The launch, according to analysts and other industry observers, signals the production-readiness of Microsoft's vaunted .NET platform, and it arms millions of Web programmers with advanced tools to build Web services.
For CIOs and other IT decision-makers, the issue of Web services has moved well beyond whether or not they should launch a Web services strategy. It's generally agreed that Web services --business applications built to interact with other applications, both in-house and with outside partners-- offer irresistible cost savings, streamlined business processes and enhanced revenue opportunities.
Now, the question for IT pros revolves around which platform to build on: Microsoft's proprietary .NET, which supports Windows applications, or the Java 2 platform, based on the Java programming language backed by Sun and others, and which runs on multiple operating systems and hardware.
Both options present different upsides and challenges to IT pros, according to Frank Gillett, senior analyst at Forrester Research in Cambridge, Mass.
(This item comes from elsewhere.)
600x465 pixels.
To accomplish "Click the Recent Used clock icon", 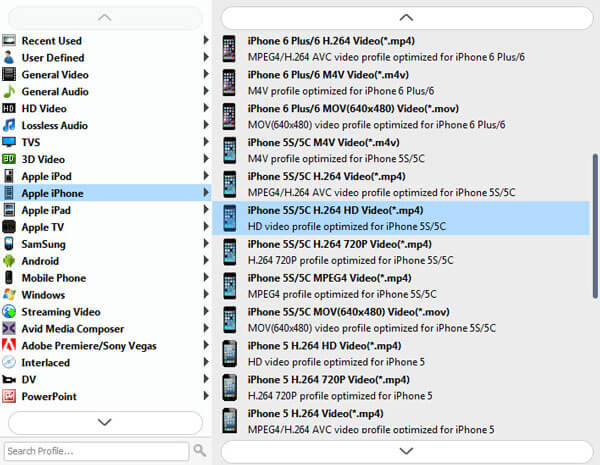I will pos(9,41).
He says, "Visual Studio.NET represents a great tool for developers in general and Web services in particular." But the new technology comes with a price. With VS.NET, Microsoft requires that Visual Basic developers work in an object-oriented environment to take advantage of the technology's features. Gillett says IT departments will have to invest in costly training for existing developers to use Visual Studio's new object oriented capabilities, and they will have to hire skilled object-oriented architects.
"Everyone who is a Microsoft shop and has Visual Basic developers needs to upgrade those developers," to take advantage of the full capabilities offered with VS.Net, he says.
On this point, because the leap to .NET is similarly challenging as migrating to the Java 2 platform, Gillett says there may be an opportunity for IT organizations to shift to the Java 2 platform.
How fast companies adopt either remains to be seen, as there are other factors influencing decision-makers. Among them, whether IT execs want developers to build Web services based on the technology of a proprietary, "single-source" vendor (Microsoft) or on a platform that operates on heterogeneous systems, the Java 2 platform. The Java platform is backed by Sun, BEA Systems and others.
"Yes, you do have to make a commitment," says Gillett, "so you choose a sole-source provider if you want pre-integrated solutions (or) the Java 2 platform if you want a multi-vendor solution and not a single-source provider. The downside (with Java 2) is, you have to do the integration (yourself.)"
He adds: "A lot of (IT decision-makers) aren't comfortable with Microsoft as a sole-source provider."
Either way, he says, now is the time for IT organizations and their leaders to be focusing on a Web services strategy if they want to reap the benefits.
"We're telling (IT execs), despite the nature of Web services technology, you should get going now to capture the business advantage and get on the learning curve for Web services," Gillett says.